Final answer:
When 0.500 mol of lithium reacts with 0.350 mol of nitrogen, lithium is the limiting reactant, and 0.267 mol of nitrogen gas remains as the excess reagent after the reaction is complete.
Step-by-step explanation:
To determine the amount of excess reagent remaining when 0.500 mol Li reacts with 0.350 mol N₂, we need to use the stoichiometry of the balanced chemical equation:
6Li(s) + N₂(g) → 2Li₃N(s)
From the equation, every 6 moles of lithium react with 1 mole of nitrogen gas to form 2 moles of lithium nitride. To find out which reagent is limiting, we compare the mole ratio of the reactants provided with the mole ratio in the balanced equation.

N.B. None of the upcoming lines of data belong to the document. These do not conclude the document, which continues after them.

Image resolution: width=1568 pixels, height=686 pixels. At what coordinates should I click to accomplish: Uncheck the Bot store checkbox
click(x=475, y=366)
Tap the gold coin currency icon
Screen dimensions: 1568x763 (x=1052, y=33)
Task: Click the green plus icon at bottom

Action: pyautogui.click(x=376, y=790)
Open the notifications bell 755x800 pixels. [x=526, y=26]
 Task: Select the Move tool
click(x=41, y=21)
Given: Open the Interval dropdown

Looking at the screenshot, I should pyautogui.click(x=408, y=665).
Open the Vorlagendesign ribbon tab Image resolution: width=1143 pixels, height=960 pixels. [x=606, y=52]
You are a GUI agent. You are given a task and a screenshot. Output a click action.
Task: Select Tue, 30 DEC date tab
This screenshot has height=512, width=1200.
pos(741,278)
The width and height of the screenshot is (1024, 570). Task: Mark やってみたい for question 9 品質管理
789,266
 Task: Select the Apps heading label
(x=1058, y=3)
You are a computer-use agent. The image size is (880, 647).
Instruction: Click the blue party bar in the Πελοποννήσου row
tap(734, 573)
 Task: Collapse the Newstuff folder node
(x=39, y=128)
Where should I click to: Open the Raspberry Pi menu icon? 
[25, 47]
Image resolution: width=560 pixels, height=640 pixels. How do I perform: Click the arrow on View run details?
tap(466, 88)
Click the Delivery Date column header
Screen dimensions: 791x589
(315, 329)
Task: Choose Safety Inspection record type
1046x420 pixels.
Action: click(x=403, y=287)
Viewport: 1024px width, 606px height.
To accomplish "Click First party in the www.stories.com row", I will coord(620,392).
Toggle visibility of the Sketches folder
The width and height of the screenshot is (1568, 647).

The mole ratio of Li to N₂ is 6:1, which means for every 6 moles of Li, we need 1 mole of N₂. We have 0.500 mol Li, so the corresponding amount of N₂ required is:
0.500 mol Li × (1 mol N₂ / 6 mol Li) = 0.0833 mol N₂
Since we have 0.350 mol N₂, which is more than 0.0833 mol, it means that N₂ is in excess and Li is the limiting reactant.
The amount of excess N₂ can be calculated by:
0.350 mol N₂ - 0.0833 mol N₂ = 0.267 mol N₂
Hence, the correct answer is (C) 0.267 mol N₂ remains as the excess reagent.